HOW TO COMPLETE THIS TASK:
Decide whether each statement below agrees with the text on Wiegand sensors, answering yes or no and quoting the deciding words: 1. Wiegand sensors need an external voltage to operate. 2. The coil in a Wiegand sensor is wrapped around a Vicalloy wire core. 3. Successive pulses can be stored to offset the energy demand of low-power circuits.

[[ QUOTED PASSAGE, beginning ]]

Wiegand sensors are magnetic sensors that do not need any external voltage or current, and make use of the Wiegand effect to generate a consistent pulse every time magnetic field polarity reverses. Wiegand sensors are made by wrapping a coil around a Vicalloy wire core, which, due to the hysteresis inherent in the Wiegand effect, induces a pulse in the coil each time the magnetic polarity of the Vicalloy wire core reverses. They can be used in a range of magnetic sensing applications and have the additional advantage that the energy of each pulse can be harvested.

Energy harvesting 
The consistency of the pulses produced by Wiegand sensors can also be used to provide energy for ultra-low power electronics to be operated using a single pulse. In addition, successive pulses can be stored to offset energy demand of low-power energy circuits. Alternatively, the pulses can be used to trigger, or ‘wake-up’, intermittently powered electronic circuits.

In certain applications, both functions of the pulses (magnetic sensing and energy harvesting) are exploited. The pulse energy is used to power ultra-low power circuitry or ICs which, in turn, use the timing of the pulses to perform calculation tasks (e.g. count event data).

[[ QUOTED PASSAGE, end ]]
[[ INPUT DATA, beginning ]]

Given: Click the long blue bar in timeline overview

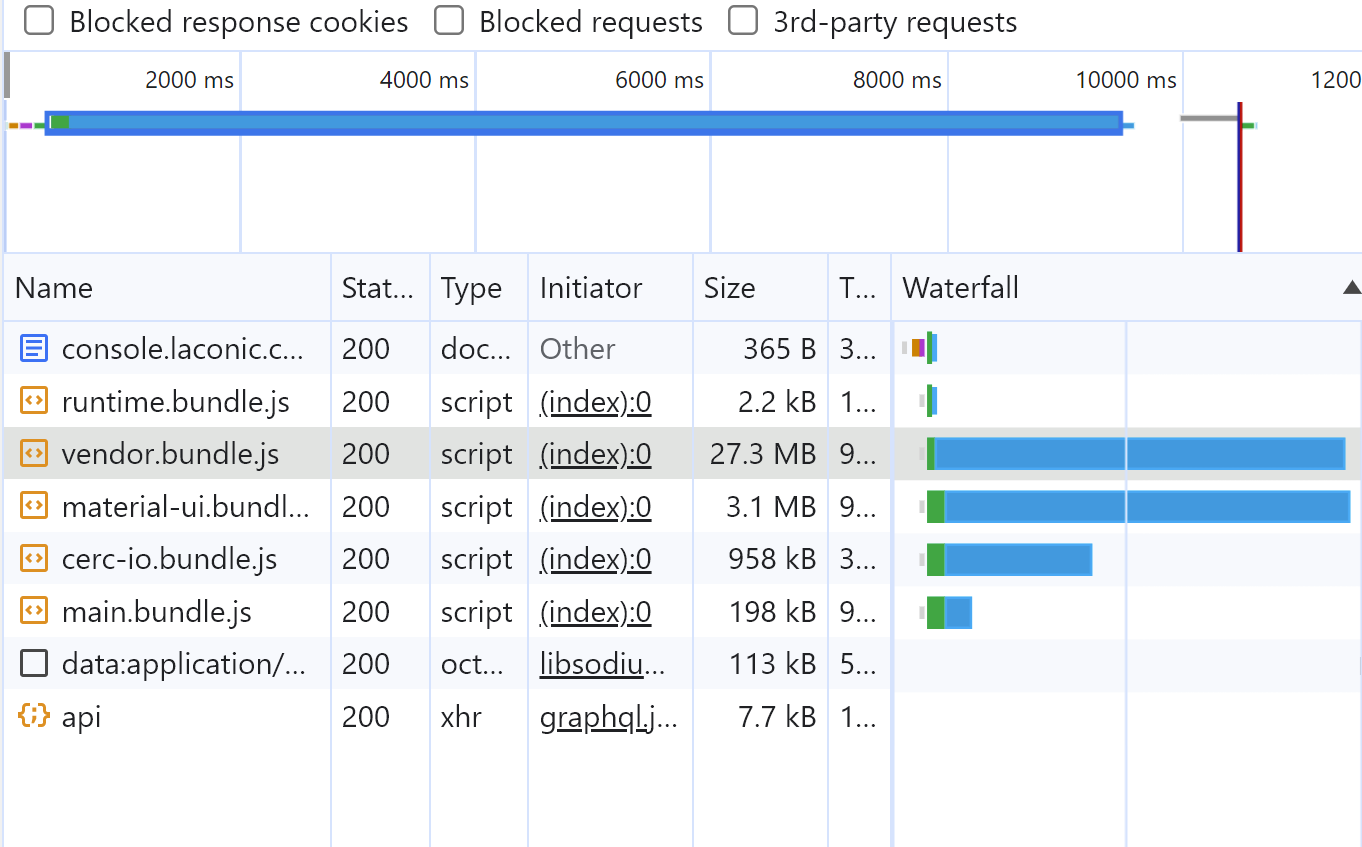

[[ INPUT DATA, end ]]

FINAL ANSWER:
1. No: "do not need any external voltage or current"
2. Yes: "made by wrapping a coil around a Vicalloy wire core"
3. Yes: "successive pulses can be stored to offset energy demand of low-power energy circuits"